Chi sono i primi vaccinati

"Maggie” Keenan, 91 anni da compiere la prossima settimana, è stata vaccinata praticamente all’alba (erano le sei e mezza) all’ospedale universitario di Coventry; qui la caposala May Parsons le ha somministrato la prima dose del vaccino Pfizer-BioNTech. Il video ha fatto il giro del mondo.

«Mi è venuto un nodo in gola per l’emozione», pare abbia dichiarato la premier scozzese Nicola Sturgeon guardandolo. Keenan, che è originaria della cittadina nordirlandese di Enniskillen, ha passato la vita come commessa in un negozio di gioielli e l’ultimo anno è stata praticamente isolata per evitare contagi. «Finalmente potrò vedere familiari e amici», ha detto, con indosso una t-shirt natalizia di buon auspicio.

Dopo di lei, l’iniezione è toccata a William Shakespeare, 81 anni, omonimo del drammaturgo inglese. L’ospedale di Coventry del resto è a una trentina di chilometri da Stratford-upon-Avon, la cittadina che nel 1564 diede i natali allo Shakespeare letterato.

Joanna Sloan ha solo 28 anni ma è stata la prima vaccinata in Irlanda del Nord: spetterà a lei, come caposala, gestire le vaccinazioni a Belfast. In Galles, è toccata a Craig Atkins, mentre in Scozia la prima è stata l’anestesista Katie Stewart, «dopo un anno davvero tosto passato coi pazienti da Covid-19».

Per questi primissimi vaccinati la storia non è finita: il vaccino Pfizer prevede un iter di circa un mese, Shakespeare e gli altri non saranno subito protetti dai contagi. Dopo tre settimane dalla prima dose, bisogna iniettare la seconda. Al 28esimo giorno, si è immuni.

Come sono stati scelti tutti loro? Si tratta di pazienti ospedalieri sopra gli 80 anni, di personale sanitario impegnato in prima linea e di lavoratori delle case di cura.

L’indice dei destinatari prioritari vede ai primi posti chi risiede o lavora in case per anziani, gli 80enni, chi lavora in prima linea in ambito sanitario e di cura; seguono gli ultra 75enni, poi 70enni e con stato di salute particolarmente vulnerabile; i 65enni; chi ha fra 16 e 64 anni e ha gravi problemi di salute; 60enni; 55enni; 50enni.

Al momento sono a disposizione 800mila dosi (cioè per 400mila persone), il piano era di avere 10 milioni di dosi entro la fine dell’anno, ma pare ne arriveranno solo 4 milioni.

Mito e realtà

Matt Hancock, segretario di stato alla Salute, parla di «un trionfo di scienza e umanità», dell’«inizio della fine» della pandemia, ed è arrivato a definire il primo giorno di vaccinazioni “v-day”, dove la v sta per vaccino ma pure per vittoria, con tanto di allusioni alla liberazione dal nazismo.

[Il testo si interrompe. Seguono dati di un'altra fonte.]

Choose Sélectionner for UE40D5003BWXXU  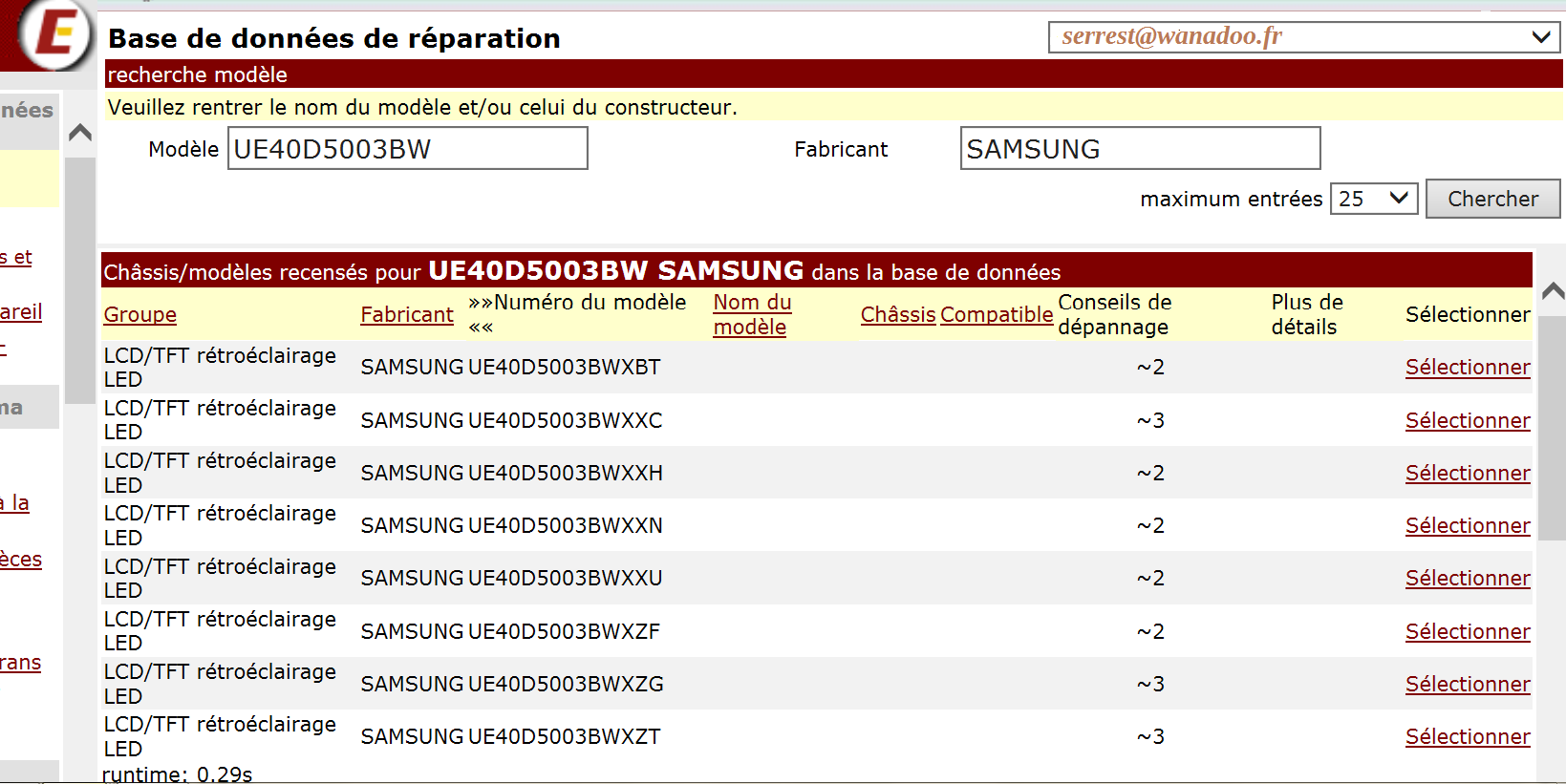click(1467, 579)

L’enfasi è in parte motivata dagli sforzi effettivi che il Regno Unito mette in atto, ma rappresenta pure il tentativo da parte del governo di Boris Johnson di mettere sullo sfondo difficoltà interne e fallimenti. Il 2 dicembre l’ente regolatorio britannico, l’Mhra, ha battuto sul tempo tutte le altre agenzie occidentali dando semaforo verde al vaccino; ieri è arrivata la Food and drug administration Usa con una prima valutazione positiva.

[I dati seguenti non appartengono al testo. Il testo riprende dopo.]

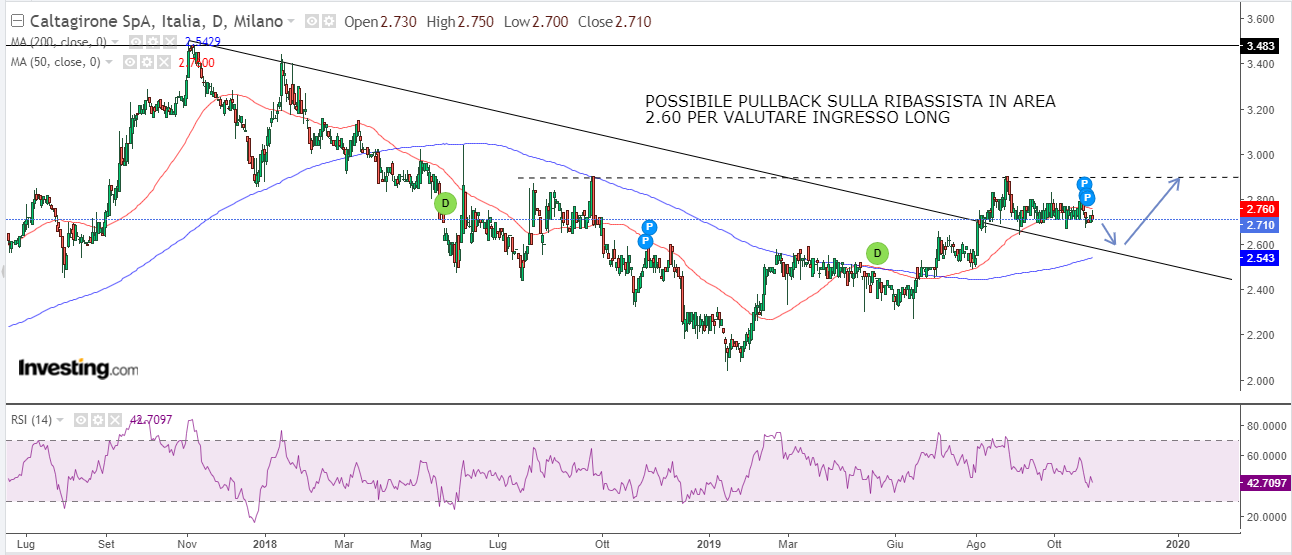Remove the MA 200 indicator
The width and height of the screenshot is (1292, 555).
click(172, 42)
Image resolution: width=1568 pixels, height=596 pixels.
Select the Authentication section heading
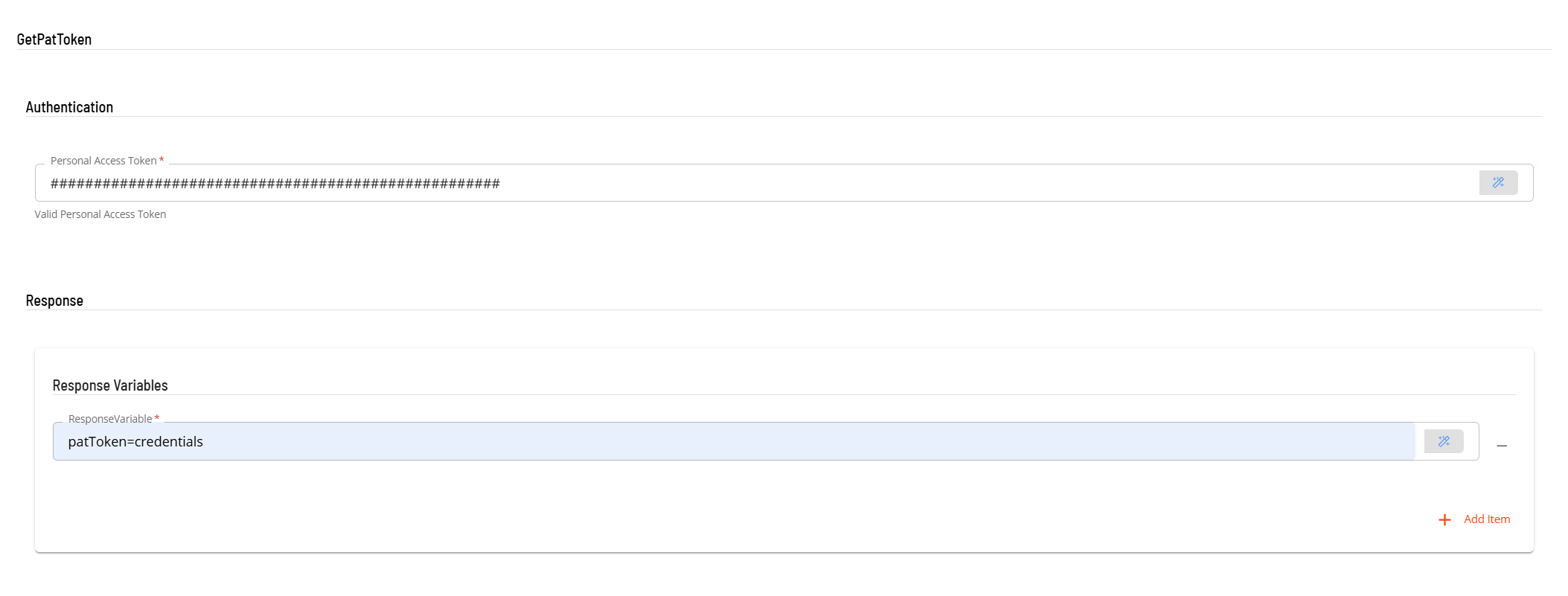pyautogui.click(x=69, y=107)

Da settimane Londra ha attrezzato la logistica e mobilitato le risorse: il vaccino Pfizer va mantenuto a meno 70 gradi, sono stati inoltre allestiti punti di vaccinazione supplementari come stadi e sale convegni; dai medici di base all’esercito, la mobilitazione per la somministrazione è stata ingente.

Arrivare primi serve a sopire per un po’ le violente critiche arrivate persino sul fronte interno: il modo in cui l’esecutivo ha gestito la pandemia, con il sistema “a zone”, ha attirato gli strali degli stessi conservatori. Il negoziato sull’accordo commerciale post Brexit pare inoltre senza fine, e mentre Johnson si prepara a volare a Bruxelles da Ursula von der Leyen, il suo ministro Michael Gove stringe con la Commissione un accordo che definisce meglio la situazione tra le due Irlande dopo il 31 dicembre.

Certo, l’Ue promette di ridurre al minimo i controlli per cibo e medicine, ma il governo di Londra fa una clamorosa marcia indietro.

Accetta di ridurre a carta straccia le clausole contenute in due proposte di legge (l’Internal market bill e il Finance bill) che ristabilivano di fatto un confine rigido tra le due Irlande, e che contraddicevano l’accordo di divorzio con l’Ue.